Por trás da proibição, na visão de Leila Linhares Barsted, está a necessidade de controle dos corpos das mulheres. A palestrante endossou que os índices de mortalidade materna demonstram a necessidade de descriminalizar a prática: “Nós chegamos a 130 óbitos maternos para cada 100 mil nascidos vivos em 2022, quando o máximo admitido pela ONU são 30 para cada 100 mil”. Barsted afirmou que a religião não foi um impeditivo para o fim da proibição em outros países. “Tal como na Alemanha, na Colômbia foram as Cortes supremas que reconheceram e descriminalizaram o aborto. Nós também temos o Uruguai, Argentina, México e uma série de países que também são de matriz cristã e avançaram na questão do aborto”, completou.

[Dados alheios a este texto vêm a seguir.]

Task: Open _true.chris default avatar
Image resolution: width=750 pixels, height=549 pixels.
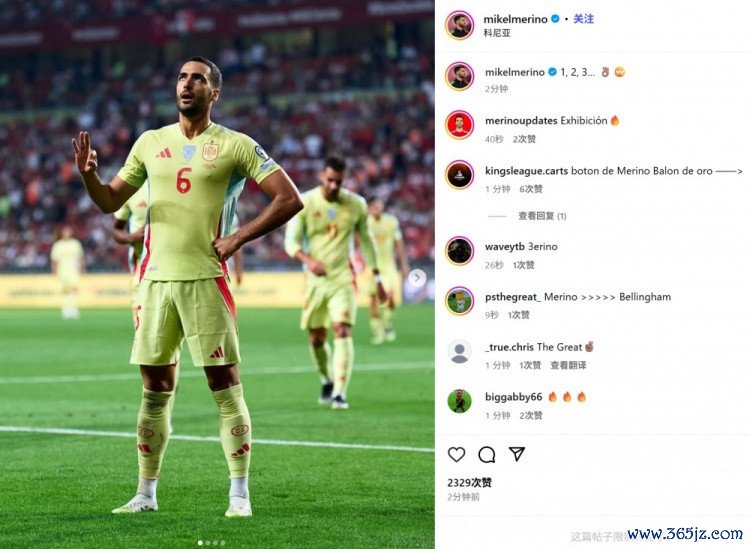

Ao invés de punir, o Estado brasileiro deveria promover mudanças nas condições que levam mulheres a terem gestações não planejadas e as interromperem, pontuou João Carlos Castellar. Ele também sublinhou que o debate sobre o fim da proibição do aborto está ancorado nas desigualdades do País. “O grande problema que se verifica é que a criminalização atinge uma determinada classe social, então o problema é de classe social. É um problema que atinge as mulheres e as meninas pobres que vivem nas favelas e nas comunidades. É esse o problema que nós temos que enfrentar”, afirmou o presidente da Sacerj.

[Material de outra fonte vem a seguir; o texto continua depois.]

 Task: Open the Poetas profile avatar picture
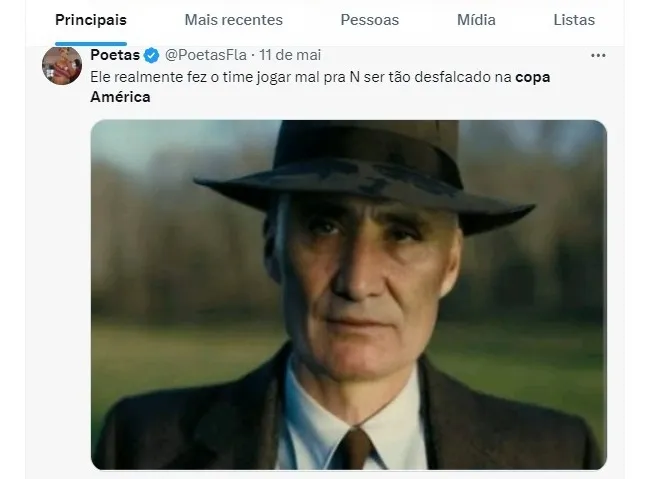62,66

Mesmo com os vários dilemas que envolvem a questão, como o momento em que se dá a concepção, o mais importante, na opinião de Débora Martins, é outro: “Por que fazer com que a mulher leve adiante uma gravidez, às vezes não desejada, às vezes causada por uma violência?”, questionou. Para a advogada, é preciso pensar também nas adolescentes que se submetem a clínicas clandestinas para acabar com gestações que não são aceitas pela família. Glória Márcia Percinoto também condenou a manutenção das penalidades que atingem, sobretudo, as jovens pobres e garantiu que o debate tem espaço na Casa de Montezuma. “Ao fazermos essa crítica da lei, estamos dentro da crítica científica plenamente não sancionável e dentro das atribuições primeiras do IAB”, disse Percinoto.